Zależność jest jednak wzajemna. Amerykanie, żeby utrzymać taki stan rzeczy muszą bronić pozycji dolara w świecie wszelkim siłami jak niepodległości. Po to jest właśnie najsilniejsza na świecie armia rozlokowana na całym globie z blisko tysiącem baz, z których dobrzy chłopcy wujka Sama czujnie obserwują świat i jak tylko jakiś lokalny kacyk typu Kadaffi, Milosewic czy Hussain podniesie zbyt wysoko głowę to oni, wykorzystując swój „ojcowski” autorytet szybko przywołują go do porządku. Najczęściej zabijając.
Po drugiej wojnie takich interwencji było kilkadziesiąt, no cóż świat jest duży a państw ponad 200 więc roboty nie brakuje.

O ile jednak łatwo poradzić sobie z jakimś małym państwem i „głupimi” pomysłami jego przywódcy to już jeśli przejdzie sie do wagi ciężkiej sytuacja staje się poważna. Choć tak miedzy Bogiem a prawdą to ta cudowna armia ponosi ostatnio, poczynajac od wojny w Wietnamie, same mniej lub bardziej spektakularne porażki.

Ale w sumie nie chodzi jedynie o wygrywanie wojen. Kto wie czy nie ważniejsze jest utrzymywanie terroru państwowego na poziomie globalnym i niszczenie podbijanych krajów, którym potem udziela się pożyczek na odbudowę. Oczywiście w dolarach. Ewentualnie odbudowuje sie za pieniadze napadniętego dając lukratywne kontrakty amerykańskim firmom. Wszyscy pamiętamy jakie to korzysci miały na nas spłynąć za nasz haniebny i służalczy udział w agresji na Irak.
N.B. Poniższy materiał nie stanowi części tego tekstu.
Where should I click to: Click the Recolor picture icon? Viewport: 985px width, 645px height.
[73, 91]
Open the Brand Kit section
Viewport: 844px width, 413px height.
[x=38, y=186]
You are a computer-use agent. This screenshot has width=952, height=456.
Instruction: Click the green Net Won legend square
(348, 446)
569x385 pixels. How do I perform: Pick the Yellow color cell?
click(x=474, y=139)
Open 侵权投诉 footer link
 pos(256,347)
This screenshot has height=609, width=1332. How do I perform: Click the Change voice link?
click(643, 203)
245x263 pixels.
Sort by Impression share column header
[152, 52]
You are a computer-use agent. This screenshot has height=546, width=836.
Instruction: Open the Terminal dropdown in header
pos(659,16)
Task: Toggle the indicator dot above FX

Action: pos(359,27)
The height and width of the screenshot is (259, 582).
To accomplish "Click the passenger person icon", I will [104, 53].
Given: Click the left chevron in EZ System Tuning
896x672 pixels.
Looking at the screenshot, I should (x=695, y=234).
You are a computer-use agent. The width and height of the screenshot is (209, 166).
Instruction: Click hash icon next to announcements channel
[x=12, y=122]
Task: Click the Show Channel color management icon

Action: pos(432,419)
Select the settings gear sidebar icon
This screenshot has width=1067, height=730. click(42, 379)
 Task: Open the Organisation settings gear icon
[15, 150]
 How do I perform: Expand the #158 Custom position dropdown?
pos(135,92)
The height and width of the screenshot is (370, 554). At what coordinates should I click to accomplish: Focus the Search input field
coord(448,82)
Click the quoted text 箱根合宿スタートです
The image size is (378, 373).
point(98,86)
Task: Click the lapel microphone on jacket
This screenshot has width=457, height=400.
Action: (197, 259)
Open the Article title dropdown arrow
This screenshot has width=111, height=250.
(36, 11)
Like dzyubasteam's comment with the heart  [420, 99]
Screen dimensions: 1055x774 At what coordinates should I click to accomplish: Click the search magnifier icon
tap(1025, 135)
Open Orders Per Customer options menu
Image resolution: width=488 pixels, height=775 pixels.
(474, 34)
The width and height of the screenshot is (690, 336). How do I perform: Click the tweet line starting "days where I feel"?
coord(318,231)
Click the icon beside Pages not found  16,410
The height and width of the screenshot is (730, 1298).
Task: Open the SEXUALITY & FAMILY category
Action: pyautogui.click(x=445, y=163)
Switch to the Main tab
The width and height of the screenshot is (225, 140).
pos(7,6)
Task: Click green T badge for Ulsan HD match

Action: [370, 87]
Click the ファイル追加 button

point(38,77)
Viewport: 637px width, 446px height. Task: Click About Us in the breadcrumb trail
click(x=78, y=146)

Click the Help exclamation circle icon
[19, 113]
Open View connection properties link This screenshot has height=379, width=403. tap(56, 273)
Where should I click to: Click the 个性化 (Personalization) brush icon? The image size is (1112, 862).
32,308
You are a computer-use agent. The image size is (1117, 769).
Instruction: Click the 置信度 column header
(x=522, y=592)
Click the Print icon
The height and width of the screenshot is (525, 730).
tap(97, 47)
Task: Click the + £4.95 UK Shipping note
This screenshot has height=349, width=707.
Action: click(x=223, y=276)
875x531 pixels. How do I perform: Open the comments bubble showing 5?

A skończyło się kompletną klapą – polski mundur został zhańbiony a profity ciagną inni. Źeby jechać i z bliska zobaczyć kraj naszego „sojusznika” musimy cały czas stać w kolejce przed wydziałem wizowym ambasady USA.

No ale miało być o „dedolaryzacji”

Jak już wspomniałem wyżej, sprawa dominacji finansowej komplikuje się gdy do gry wchodzą zawodnicy wagi ciężkiej. W tym przypadku to Chiny i Rosja. Pierwszy kraj mógłby w zasadzie sam zarżnąć dolara, jest bowiem (a raczej był) najlepszym kupcem amerykanskich obligacji skarbowych. Rosja natomiast jest potęga nuklearną, jedyną której USA muszą się obawiać bo kontflikt miedzy tymi państwami zakończyłby się zniszczeniem planety Ziemia. Posiada poza tym największe na świecie zasoby surowców energetycznych.
Polacy patrzą na te zmagania oczywiście z perspektywy własnych doswiadczeń historycznych i jest rzeczą zrozumiałą, że są uczuleni na punkcie Rosji. Rosja wyrzadziła nam wiele krzywd. Choć te najwieksze miały miejsce po tym, jak Rosja prawosławna została zmieniona w żydobolszewickie imperium zła. Etnicznych Rosjan, chrześcijan zginęło nawet więcej niż Polaków. O tym sie jednak nie pamięta bo co nas obchodzą ofiary innych nacji?… Rusek to kacap i basta!
Nie mamy żadnego realnego wpływu na to co sie dzieje na świecie a po aneksji do UE nie mamy nawet wpływu na to co dzieje sie w Europie.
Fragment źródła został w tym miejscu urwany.